The Covid-19 pandemic has been nothing short of a global emergency, which has resulted in wide-ranging economic impacts on many businesses and sectors. As the Government introduces measures to support small businesses and commercial tenants, a sharp increase in insolvencies over the coming months is highly likely as businesses struggle to deal with the long-lasting effects of the pandemic.
Whilst this current economic crisis that the UK is facing is a unique situation, there are many similarities of crises we have seen before – decline in business activity, increased unemployment, and rising government debt levels. Historically, similar occurrences have shown that a sharp increase in corporate and personal insolvencies are a natural consequence of such economic events. The next six to twelve months will be a challenging time for many businesses and sectors coping with the combined effects of the pandemic, as well as the country easing itself out of restrictions.
According to leading think tank, The Institute for Government, the pandemic will have cost the public finances £394bn in 2020-2021. We also have seen a sharp increase in the rate of unemployment. 4% of economically active people aged over 16 were unemployed pre-pandemic, and this quickly rose to 5.1% at the height of the pandemic. These factors alone take a long time for an economy to recuperate from, so it is very clear that the impact of Covid-19 will be felt for a while to come.

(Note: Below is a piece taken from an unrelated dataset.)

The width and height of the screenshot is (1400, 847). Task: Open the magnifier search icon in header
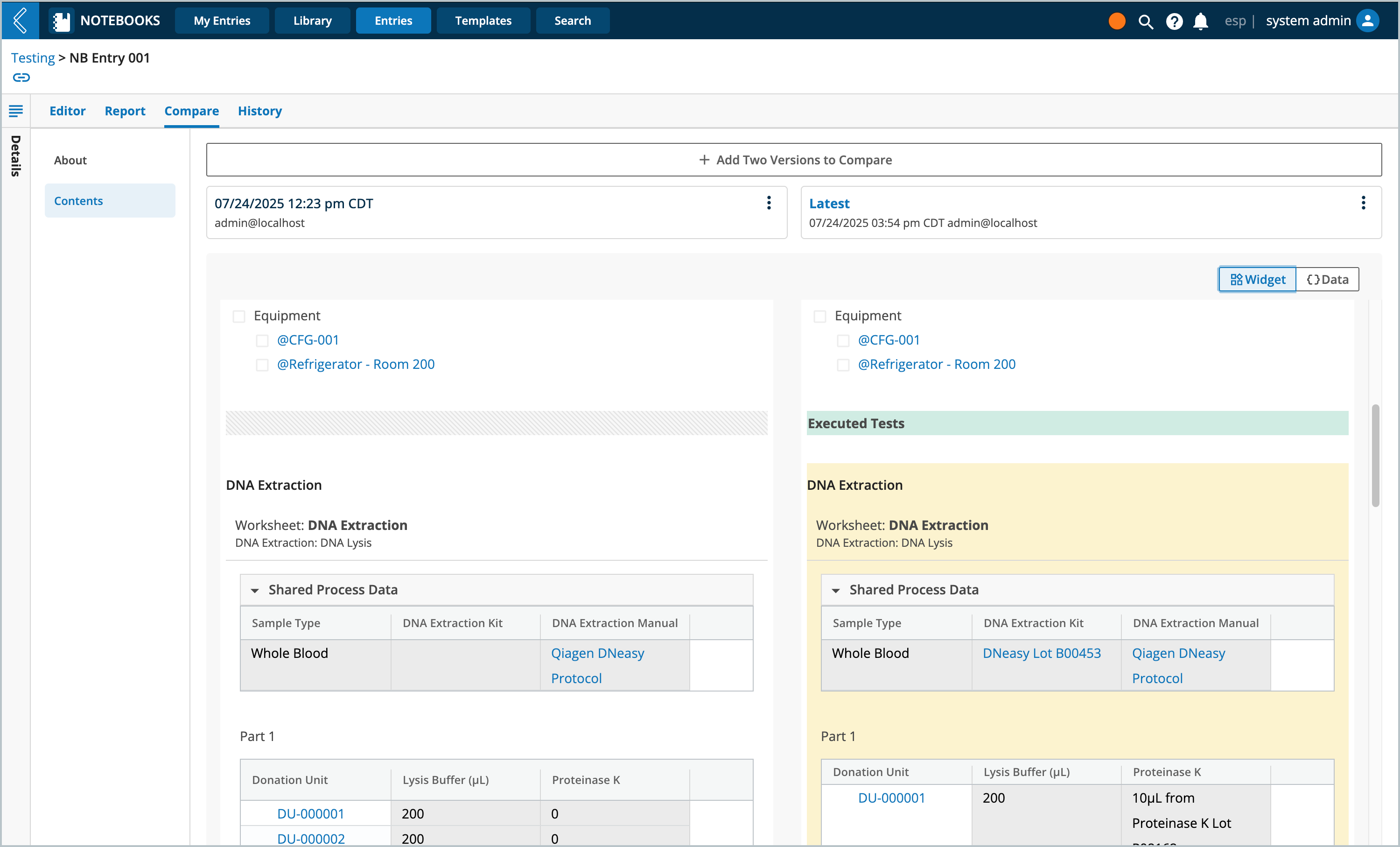(x=1146, y=21)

Government support packages such as furlough, the CBILs loans and the temporary suspension on winding up petitions meant that Corporate Insolvencies for February and March 2021 totalled 685 and 992 respectively. These figures were 20% lower than the same period in 2020 and 37% lower than the same in 2019.
However, in July 2021 there were 1,904 registered company insolvencies – 13% higher than the number registered in July 2020 yet 24% lower than the number registered pre-pandemic in July 2019. This shows that since the start of the first UK lockdown in March 2020, the overall numbers of company and individual insolvencies have remained low when compared to pre-pandemic levels.
The Insolvency Measures introduced by the Corporate Insolvency and Governance Act 2020, which have from time to time been extended, have offered a buffer to many businesses which has enabled them to survive the pandemic thus far. However, it was inevitable that these measures could not continue indefinitely, and following the announcement from the Government on 10 September 2021, the Insolvency Measures will begin to be phased out from 1 October 2021.
This means Government backed loans will soon begin to become repayable, and the various suspensions on enforcement processes will come to an end. Included in this are forfeiture and possession proceedings by landlords, the use of statutory demands and winding-up petitions. We will also see an impact on the enforceability of ipso facto clauses in certain circumstances being curtailed.
Whilst insolvency numbers seem stable in relation to pre-pandemic figures, the changes that are about to come into force are sure to strain already pressurised industries, and lead to the predicted spike in distressed companies.